## START
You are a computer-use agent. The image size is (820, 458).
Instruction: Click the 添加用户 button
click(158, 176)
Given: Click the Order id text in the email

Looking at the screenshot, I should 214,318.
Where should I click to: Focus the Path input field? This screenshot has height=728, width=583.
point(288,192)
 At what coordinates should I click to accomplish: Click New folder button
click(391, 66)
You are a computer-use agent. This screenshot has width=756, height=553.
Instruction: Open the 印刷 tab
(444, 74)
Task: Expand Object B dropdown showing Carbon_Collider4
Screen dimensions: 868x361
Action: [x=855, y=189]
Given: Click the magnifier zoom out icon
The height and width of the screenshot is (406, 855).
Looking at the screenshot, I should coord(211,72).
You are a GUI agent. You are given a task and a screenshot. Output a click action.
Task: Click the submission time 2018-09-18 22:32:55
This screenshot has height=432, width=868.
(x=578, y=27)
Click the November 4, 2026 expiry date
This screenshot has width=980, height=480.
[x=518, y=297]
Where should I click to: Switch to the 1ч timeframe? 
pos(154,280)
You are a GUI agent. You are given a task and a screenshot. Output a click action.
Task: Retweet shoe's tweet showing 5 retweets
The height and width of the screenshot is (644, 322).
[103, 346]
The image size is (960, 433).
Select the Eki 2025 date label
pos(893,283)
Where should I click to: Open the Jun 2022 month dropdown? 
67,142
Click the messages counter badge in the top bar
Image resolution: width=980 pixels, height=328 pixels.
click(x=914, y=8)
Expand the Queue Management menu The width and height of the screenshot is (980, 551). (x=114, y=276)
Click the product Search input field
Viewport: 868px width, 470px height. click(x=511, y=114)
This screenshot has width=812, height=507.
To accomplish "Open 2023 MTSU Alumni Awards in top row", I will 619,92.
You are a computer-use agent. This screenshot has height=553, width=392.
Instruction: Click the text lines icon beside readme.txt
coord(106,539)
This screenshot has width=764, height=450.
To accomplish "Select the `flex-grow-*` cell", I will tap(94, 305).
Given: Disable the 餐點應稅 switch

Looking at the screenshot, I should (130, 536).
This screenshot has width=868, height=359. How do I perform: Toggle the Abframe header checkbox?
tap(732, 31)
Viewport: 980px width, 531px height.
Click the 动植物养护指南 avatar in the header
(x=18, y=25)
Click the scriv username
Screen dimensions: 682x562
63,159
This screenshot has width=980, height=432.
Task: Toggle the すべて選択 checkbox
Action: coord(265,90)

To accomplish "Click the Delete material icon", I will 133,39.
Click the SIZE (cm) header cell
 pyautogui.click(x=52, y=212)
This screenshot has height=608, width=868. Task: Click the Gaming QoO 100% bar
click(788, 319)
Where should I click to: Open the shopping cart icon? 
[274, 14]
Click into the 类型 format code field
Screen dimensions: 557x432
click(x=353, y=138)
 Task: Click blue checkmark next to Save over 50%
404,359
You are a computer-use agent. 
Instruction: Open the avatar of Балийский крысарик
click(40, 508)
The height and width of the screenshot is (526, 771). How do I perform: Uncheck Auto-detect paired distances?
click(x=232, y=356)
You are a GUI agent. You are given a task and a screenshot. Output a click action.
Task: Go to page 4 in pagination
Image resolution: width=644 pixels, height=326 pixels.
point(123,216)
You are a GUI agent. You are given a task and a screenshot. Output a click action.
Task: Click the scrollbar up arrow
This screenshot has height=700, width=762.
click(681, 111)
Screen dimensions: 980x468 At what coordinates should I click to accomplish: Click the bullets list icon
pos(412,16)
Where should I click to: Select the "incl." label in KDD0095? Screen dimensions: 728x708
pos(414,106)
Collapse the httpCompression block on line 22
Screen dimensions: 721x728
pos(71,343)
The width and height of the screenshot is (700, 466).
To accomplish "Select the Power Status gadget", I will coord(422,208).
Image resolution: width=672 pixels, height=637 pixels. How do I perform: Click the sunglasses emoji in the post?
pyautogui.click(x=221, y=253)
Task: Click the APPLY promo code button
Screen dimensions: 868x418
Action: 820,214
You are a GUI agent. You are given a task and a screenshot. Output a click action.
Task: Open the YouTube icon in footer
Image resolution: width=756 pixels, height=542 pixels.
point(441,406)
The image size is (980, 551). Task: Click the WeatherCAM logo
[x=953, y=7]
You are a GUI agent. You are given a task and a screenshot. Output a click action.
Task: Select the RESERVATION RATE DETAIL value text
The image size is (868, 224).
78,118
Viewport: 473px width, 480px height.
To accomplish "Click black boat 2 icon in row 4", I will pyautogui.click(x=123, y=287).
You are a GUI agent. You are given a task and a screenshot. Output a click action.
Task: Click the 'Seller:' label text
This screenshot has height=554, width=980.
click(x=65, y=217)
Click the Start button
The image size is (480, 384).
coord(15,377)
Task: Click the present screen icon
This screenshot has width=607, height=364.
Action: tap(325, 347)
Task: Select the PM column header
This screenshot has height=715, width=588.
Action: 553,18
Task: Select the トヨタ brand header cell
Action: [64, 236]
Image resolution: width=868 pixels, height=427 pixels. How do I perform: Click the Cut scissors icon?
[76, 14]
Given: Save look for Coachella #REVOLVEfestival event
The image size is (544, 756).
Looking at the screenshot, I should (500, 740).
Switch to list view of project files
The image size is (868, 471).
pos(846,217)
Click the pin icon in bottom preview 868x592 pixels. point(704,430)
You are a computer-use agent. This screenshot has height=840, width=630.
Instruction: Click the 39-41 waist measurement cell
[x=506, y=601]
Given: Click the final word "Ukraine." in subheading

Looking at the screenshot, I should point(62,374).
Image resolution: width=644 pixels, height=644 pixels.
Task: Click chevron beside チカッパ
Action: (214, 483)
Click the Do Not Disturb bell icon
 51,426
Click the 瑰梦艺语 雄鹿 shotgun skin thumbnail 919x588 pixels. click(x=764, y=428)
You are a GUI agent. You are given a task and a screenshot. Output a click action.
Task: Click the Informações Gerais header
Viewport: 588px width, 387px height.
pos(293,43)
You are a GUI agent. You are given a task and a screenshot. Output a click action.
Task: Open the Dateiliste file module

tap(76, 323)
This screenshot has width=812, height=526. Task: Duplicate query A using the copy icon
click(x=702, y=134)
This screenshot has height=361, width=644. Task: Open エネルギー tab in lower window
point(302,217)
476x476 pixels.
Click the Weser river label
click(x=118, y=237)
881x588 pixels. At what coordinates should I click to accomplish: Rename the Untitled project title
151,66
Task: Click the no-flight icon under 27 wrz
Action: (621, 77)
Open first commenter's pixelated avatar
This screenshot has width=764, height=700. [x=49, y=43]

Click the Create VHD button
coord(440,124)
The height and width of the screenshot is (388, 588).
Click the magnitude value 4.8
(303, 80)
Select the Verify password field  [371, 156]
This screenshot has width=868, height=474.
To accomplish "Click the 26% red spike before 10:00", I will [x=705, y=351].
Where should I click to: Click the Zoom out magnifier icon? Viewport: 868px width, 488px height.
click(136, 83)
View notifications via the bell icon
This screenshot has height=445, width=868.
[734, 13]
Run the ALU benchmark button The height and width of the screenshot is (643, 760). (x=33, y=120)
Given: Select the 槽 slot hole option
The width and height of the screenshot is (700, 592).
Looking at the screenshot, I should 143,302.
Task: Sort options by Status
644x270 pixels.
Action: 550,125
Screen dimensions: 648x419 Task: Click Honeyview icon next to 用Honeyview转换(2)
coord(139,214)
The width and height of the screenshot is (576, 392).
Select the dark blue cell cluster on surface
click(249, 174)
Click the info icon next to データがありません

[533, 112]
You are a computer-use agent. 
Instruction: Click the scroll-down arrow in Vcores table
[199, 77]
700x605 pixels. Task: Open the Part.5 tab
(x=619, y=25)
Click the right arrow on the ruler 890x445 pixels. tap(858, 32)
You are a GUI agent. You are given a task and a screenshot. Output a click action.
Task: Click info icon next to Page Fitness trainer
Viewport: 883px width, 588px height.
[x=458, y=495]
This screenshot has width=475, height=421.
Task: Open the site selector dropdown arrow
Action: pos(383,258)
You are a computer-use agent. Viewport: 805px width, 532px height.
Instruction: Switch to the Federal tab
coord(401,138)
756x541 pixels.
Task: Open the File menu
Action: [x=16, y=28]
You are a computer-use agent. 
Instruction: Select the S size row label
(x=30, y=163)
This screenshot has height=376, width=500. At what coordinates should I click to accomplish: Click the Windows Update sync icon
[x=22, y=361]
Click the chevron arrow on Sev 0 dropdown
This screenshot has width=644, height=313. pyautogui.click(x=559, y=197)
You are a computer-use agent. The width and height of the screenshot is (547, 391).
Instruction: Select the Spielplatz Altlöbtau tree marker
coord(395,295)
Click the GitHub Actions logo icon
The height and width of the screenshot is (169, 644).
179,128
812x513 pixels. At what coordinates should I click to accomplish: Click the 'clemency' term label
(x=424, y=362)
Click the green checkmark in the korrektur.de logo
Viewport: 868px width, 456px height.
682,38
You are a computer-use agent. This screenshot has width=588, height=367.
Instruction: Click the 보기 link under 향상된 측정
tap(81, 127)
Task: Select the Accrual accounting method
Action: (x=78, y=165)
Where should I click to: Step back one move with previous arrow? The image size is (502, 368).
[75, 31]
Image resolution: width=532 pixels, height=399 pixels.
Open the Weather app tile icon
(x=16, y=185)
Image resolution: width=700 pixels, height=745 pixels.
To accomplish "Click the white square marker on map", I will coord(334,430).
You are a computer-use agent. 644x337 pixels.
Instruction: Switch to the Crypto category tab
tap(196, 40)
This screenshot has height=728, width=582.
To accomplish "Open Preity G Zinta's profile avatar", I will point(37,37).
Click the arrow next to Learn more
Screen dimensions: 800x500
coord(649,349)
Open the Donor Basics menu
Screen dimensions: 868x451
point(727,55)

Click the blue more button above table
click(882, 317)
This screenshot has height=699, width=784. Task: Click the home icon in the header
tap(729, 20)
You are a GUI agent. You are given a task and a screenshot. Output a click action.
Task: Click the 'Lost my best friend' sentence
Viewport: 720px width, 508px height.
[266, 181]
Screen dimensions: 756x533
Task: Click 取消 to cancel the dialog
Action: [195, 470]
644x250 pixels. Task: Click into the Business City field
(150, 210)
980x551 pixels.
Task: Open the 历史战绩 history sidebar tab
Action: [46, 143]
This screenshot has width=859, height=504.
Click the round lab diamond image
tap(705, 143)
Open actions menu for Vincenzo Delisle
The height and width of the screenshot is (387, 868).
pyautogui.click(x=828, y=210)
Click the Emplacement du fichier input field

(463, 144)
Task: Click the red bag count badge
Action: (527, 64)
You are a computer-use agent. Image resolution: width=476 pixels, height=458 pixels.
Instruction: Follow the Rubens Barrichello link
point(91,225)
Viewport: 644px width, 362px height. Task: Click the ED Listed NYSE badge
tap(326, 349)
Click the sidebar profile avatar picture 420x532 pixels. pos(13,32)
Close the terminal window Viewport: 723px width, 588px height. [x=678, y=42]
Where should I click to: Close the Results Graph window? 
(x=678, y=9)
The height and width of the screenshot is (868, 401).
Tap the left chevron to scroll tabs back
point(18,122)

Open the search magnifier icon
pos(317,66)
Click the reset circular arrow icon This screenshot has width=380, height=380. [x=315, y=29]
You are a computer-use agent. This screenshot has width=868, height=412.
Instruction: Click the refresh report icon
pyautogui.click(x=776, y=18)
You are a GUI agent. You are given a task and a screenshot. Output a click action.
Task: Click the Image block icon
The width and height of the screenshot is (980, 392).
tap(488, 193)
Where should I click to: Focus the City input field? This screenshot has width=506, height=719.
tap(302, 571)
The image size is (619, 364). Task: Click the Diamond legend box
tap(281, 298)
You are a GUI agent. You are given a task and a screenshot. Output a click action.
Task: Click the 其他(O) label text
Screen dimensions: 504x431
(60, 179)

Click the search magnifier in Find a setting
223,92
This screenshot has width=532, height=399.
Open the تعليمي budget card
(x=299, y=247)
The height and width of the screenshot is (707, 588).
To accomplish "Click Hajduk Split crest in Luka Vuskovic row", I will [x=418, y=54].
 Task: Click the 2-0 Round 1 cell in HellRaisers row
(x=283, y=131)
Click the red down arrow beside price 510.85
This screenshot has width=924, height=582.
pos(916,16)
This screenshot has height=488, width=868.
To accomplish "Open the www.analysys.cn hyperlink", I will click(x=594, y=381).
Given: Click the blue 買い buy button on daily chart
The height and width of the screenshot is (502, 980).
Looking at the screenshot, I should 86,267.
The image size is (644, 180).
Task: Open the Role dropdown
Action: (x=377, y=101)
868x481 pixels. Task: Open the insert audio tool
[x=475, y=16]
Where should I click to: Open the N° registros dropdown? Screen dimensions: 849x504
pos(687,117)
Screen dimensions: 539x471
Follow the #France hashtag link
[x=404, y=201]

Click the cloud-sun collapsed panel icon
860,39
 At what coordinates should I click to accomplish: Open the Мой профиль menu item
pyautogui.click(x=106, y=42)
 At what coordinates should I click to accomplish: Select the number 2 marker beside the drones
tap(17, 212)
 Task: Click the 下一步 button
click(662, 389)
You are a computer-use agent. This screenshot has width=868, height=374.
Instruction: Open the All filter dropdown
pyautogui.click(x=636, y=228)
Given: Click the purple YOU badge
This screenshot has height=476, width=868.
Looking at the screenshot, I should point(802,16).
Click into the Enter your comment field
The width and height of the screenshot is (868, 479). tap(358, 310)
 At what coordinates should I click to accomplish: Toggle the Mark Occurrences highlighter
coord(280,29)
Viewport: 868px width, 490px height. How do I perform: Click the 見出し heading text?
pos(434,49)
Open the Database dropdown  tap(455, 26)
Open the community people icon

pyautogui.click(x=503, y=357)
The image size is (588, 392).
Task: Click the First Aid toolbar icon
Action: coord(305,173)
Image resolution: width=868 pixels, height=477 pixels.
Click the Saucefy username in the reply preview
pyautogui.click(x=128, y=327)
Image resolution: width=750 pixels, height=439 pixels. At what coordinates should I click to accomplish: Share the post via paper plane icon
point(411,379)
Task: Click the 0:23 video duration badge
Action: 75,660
## END
• _WHAT THE EXERCISE ASKS_:
Copy out the material word for word, from its first line through the line containing "pos(893,283)".

• _COMPLETED TASK_:
You are a computer-use agent. The image size is (820, 458).
Instruction: Click the 添加用户 button
click(158, 176)
Given: Click the Order id text in the email

Looking at the screenshot, I should 214,318.
Where should I click to: Focus the Path input field? This screenshot has height=728, width=583.
point(288,192)
 At what coordinates should I click to accomplish: Click New folder button
click(391, 66)
You are a computer-use agent. This screenshot has width=756, height=553.
Instruction: Open the 印刷 tab
(444, 74)
Task: Expand Object B dropdown showing Carbon_Collider4
Screen dimensions: 868x361
Action: [x=855, y=189]
Given: Click the magnifier zoom out icon
The height and width of the screenshot is (406, 855).
Looking at the screenshot, I should coord(211,72).
You are a GUI agent. You are given a task and a screenshot. Output a click action.
Task: Click the submission time 2018-09-18 22:32:55
This screenshot has height=432, width=868.
(x=578, y=27)
Click the November 4, 2026 expiry date
This screenshot has width=980, height=480.
[x=518, y=297]
Where should I click to: Switch to the 1ч timeframe? 
pos(154,280)
You are a GUI agent. You are given a task and a screenshot. Output a click action.
Task: Retweet shoe's tweet showing 5 retweets
The height and width of the screenshot is (644, 322).
[103, 346]
The image size is (960, 433).
Select the Eki 2025 date label
pos(893,283)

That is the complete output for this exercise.